Kuasa hukum orang tua Wisnu, Paulina Chrysanti Situmeang, S.H., M.H. dari Kantor Hukum John L Situmorang & Partners, secara tegas menyatakan bahwa putusan hakim telah mencederai nilai keadilan yang hidup di tengah masyarakat.
“Undang-Undang Nomor 48 Tahun 2009 tentang Kekuasaan Kehakiman secara eksplisit dalam Pasal 5 ayat (1) mewajibkan hakim untuk menggali, mengikuti, dan memahami nilai-nilai hukum serta rasa keadilan yang hidup dalam masyarakat.

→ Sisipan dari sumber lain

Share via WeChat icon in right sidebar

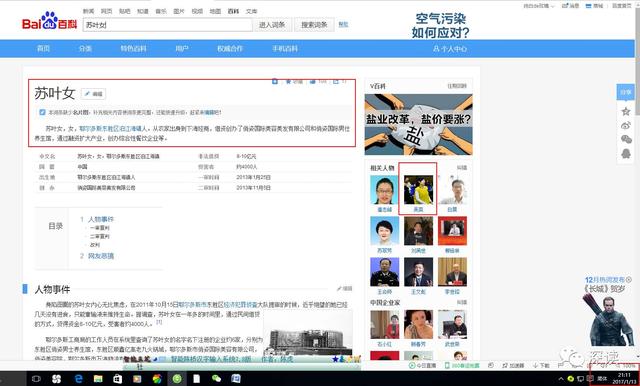[626, 140]
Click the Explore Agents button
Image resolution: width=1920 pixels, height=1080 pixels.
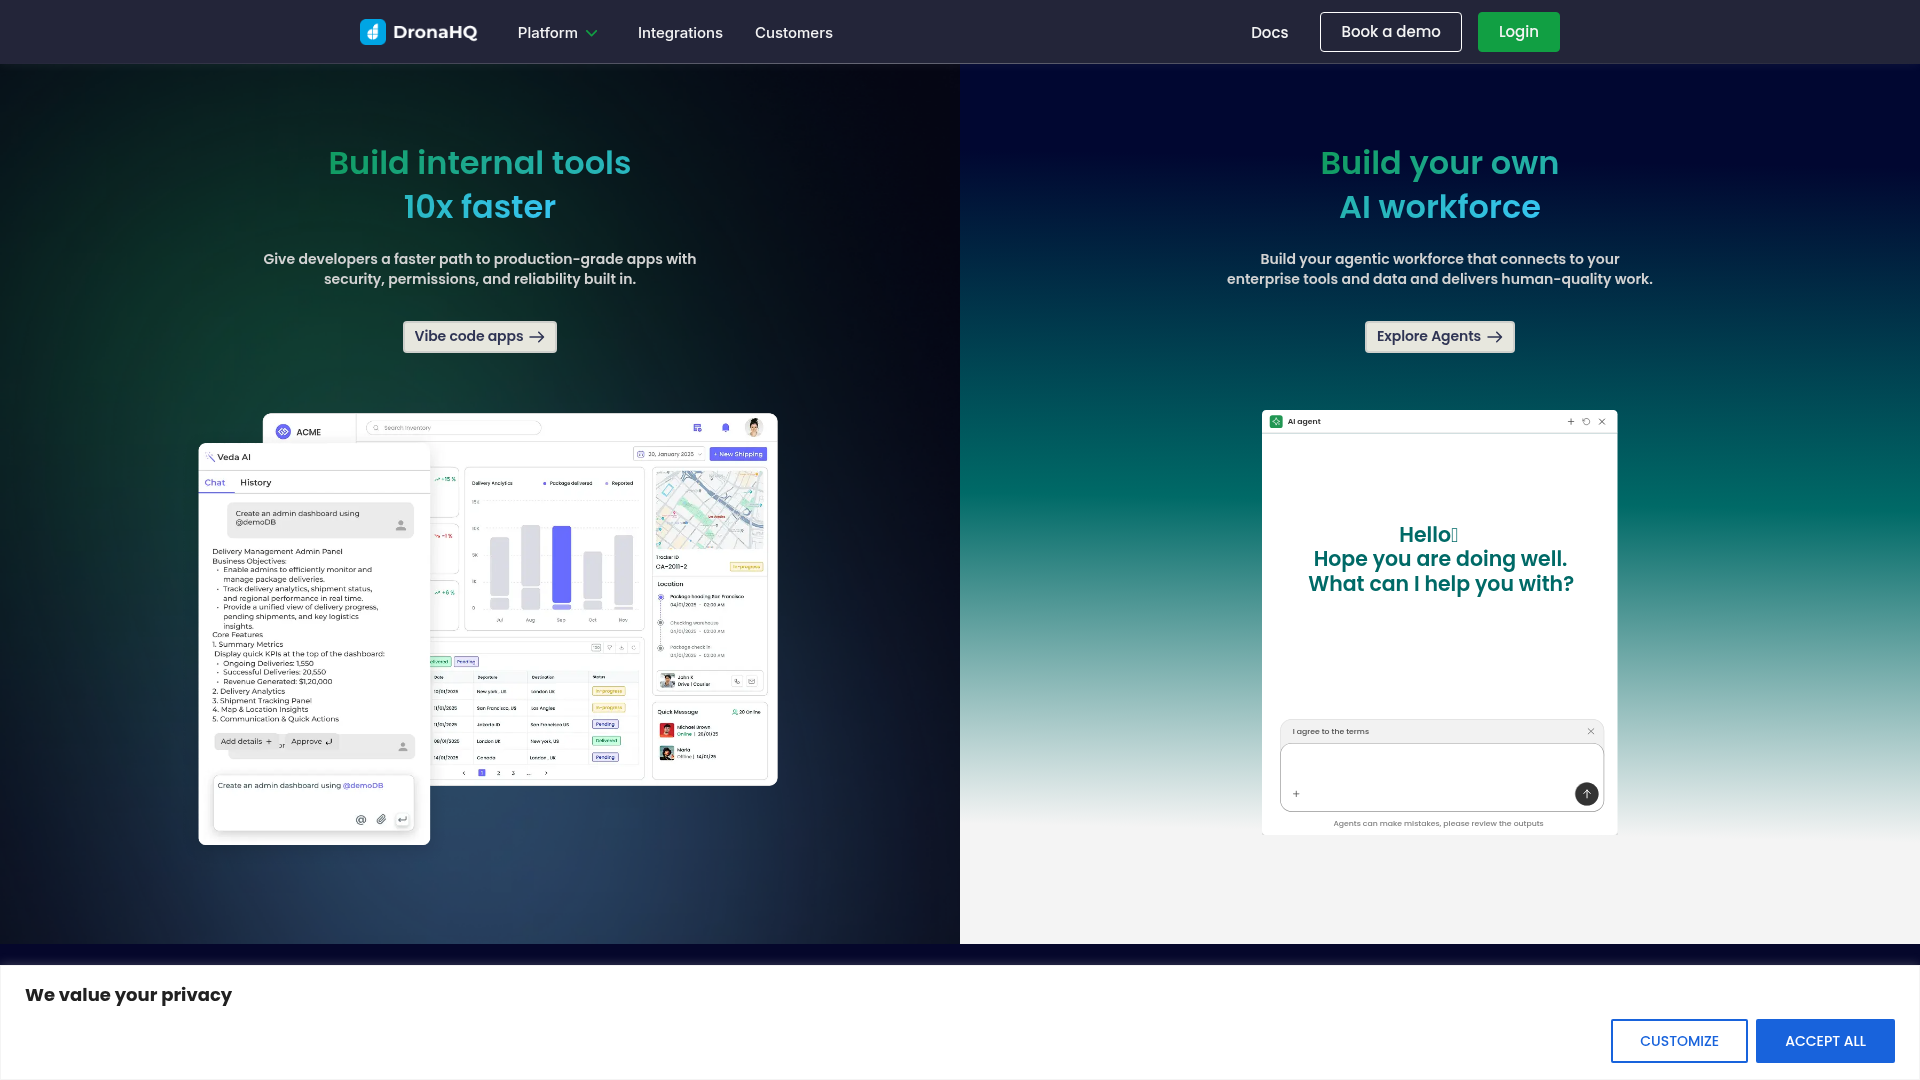point(1439,336)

Namun hal itu justru diabaikan dalam perkara ini,” ujar Paulina, Senin 22 Desember 2025.
Ia menilai Majelis Hakim gagal memahami dan menerapkan aliran Sociological Jurisprudence, di mana hukum seharusnya tidak dipahami semata-mata sebagai teks normatif, melainkan sebagai refleksi realitas sosial, ekonomi, politik, dan budaya masyarakat.
“Putusan ini hanya memenuhi keadilan formal (formal justice), tetapi mengorbankan keadilan substansial (substantial justice) bahkan keadilan sosial (social justice). Padahal hukum seharusnya menjadi mekanisme pengintegrasi masyarakat (law as an integrative mechanism), sebagaimana dikemukakan Harry C. Bredemeier,” tegasnya.
Lebih jauh, Paulina juga menyoroti pengabaian Peraturan Mahkamah Agung (Perma) RI Nomor 2 Tahun 2012 yang dengan jelas mengatur batasan tindak pidana ringan (Tipiring) sebesar Rp2,5 juta. Menurutnya, perbuatan yang dilakukan Wisnu secara hukum memenuhi unsur Tipiring.
“Seharusnya perkara ini masuk kategori Tipiring. Namun hakim justru memaksakan konstruksi tindak pidana biasa, sehingga Wisnu dijatuhi hukuman 10 bulan penjara. Ini keputusan yang tidak proporsional dan tidak berkeadilan,” katanya.
Ironisnya, lanjut Paulina, negara justru harus menanggung biaya besar mulai dari proses penangkapan dan penahanan di Polsek Banyumanik, penuntutan oleh jaksa, persidangan, hingga pemidanaan dan penahanan di Lapas Kelas I Semarang.
“Jika dihitung secara rasional, biaya negara jauh lebih besar dibanding nilai perkara itu sendiri. Ini pemborosan anggaran dan kegagalan penegakan hukum yang humanis,” ujarnya.
Ia pun mempertanyakan mengapa aparat penegak hukum—mulai dari polisi, jaksa, hingga hakim—tidak menerapkan Restorative Justice (RJ) yang sejatinya menjadi semangat pembaruan hukum pidana saat ini.
“Ketika Restorative Justice diabaikan, di situlah terlihat bahwa aparat penegak hukum kehilangan sensitivitas terhadap living law dan rasa keadilan masyarakat. Hukum akhirnya menjadi kaku, represif, dan jauh dari nilai kemanusiaan,” pungkas Paulina.
Putusan ini pun memicu diskursus publik mengenai arah penegakan hukum di Indonesia: apakah hukum masih berpihak pada keadilan substantif, atau sekadar menjadi alat formal yang menjauh dari nurani masyarakat.